WHAT TO DO:
Copy the entries starting at the line containing "The height and width of the screenshot is (669, 494)." and ending at the line containing "coord(1139,106)", putting "Launch" wherever "Open" appears and keeping everything else the same.

____________________

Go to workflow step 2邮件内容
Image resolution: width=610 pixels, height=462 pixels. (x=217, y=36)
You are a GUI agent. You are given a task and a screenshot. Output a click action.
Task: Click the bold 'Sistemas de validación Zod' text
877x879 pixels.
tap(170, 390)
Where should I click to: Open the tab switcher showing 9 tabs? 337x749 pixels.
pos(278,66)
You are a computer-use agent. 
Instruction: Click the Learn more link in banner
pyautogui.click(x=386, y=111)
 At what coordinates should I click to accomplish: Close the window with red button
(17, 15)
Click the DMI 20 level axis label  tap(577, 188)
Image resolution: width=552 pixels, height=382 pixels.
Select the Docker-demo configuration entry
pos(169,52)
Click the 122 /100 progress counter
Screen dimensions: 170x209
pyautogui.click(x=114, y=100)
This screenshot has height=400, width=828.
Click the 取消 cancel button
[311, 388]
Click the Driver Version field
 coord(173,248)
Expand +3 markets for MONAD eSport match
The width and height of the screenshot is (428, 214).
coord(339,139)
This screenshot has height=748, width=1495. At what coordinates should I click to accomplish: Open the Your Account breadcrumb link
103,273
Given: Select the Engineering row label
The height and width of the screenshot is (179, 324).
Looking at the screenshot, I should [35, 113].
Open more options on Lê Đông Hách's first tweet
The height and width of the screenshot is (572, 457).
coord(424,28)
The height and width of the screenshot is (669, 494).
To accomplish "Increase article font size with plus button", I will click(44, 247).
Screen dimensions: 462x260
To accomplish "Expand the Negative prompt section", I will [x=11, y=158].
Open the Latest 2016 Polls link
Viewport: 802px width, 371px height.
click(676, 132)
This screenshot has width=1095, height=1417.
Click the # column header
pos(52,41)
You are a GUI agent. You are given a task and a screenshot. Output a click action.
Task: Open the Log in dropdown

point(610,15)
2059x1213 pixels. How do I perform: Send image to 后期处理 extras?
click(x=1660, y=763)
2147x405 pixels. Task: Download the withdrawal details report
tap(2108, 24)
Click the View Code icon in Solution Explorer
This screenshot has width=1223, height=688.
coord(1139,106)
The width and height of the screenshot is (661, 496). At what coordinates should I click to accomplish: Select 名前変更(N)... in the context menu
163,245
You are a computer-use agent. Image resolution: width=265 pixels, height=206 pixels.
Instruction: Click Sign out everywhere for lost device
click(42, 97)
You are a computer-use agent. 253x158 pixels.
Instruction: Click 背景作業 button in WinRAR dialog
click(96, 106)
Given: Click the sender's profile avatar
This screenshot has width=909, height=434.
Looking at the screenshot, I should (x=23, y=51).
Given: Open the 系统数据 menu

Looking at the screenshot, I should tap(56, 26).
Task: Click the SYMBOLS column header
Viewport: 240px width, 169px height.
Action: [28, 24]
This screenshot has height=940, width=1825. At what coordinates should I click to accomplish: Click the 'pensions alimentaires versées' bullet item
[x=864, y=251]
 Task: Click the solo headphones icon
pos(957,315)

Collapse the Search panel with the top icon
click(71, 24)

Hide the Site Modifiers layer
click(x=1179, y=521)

____________________

PROBLEM SOLUTION:
The height and width of the screenshot is (669, 494).
To accomplish "Increase article font size with plus button", I will click(44, 247).
Screen dimensions: 462x260
To accomplish "Expand the Negative prompt section", I will [x=11, y=158].
Launch the Latest 2016 Polls link
Viewport: 802px width, 371px height.
click(676, 132)
This screenshot has width=1095, height=1417.
Click the # column header
pos(52,41)
You are a GUI agent. You are given a task and a screenshot. Output a click action.
Task: Launch the Log in dropdown

point(610,15)
2059x1213 pixels. How do I perform: Send image to 后期处理 extras?
click(x=1660, y=763)
2147x405 pixels. Task: Download the withdrawal details report
tap(2108, 24)
Click the View Code icon in Solution Explorer
This screenshot has width=1223, height=688.
coord(1139,106)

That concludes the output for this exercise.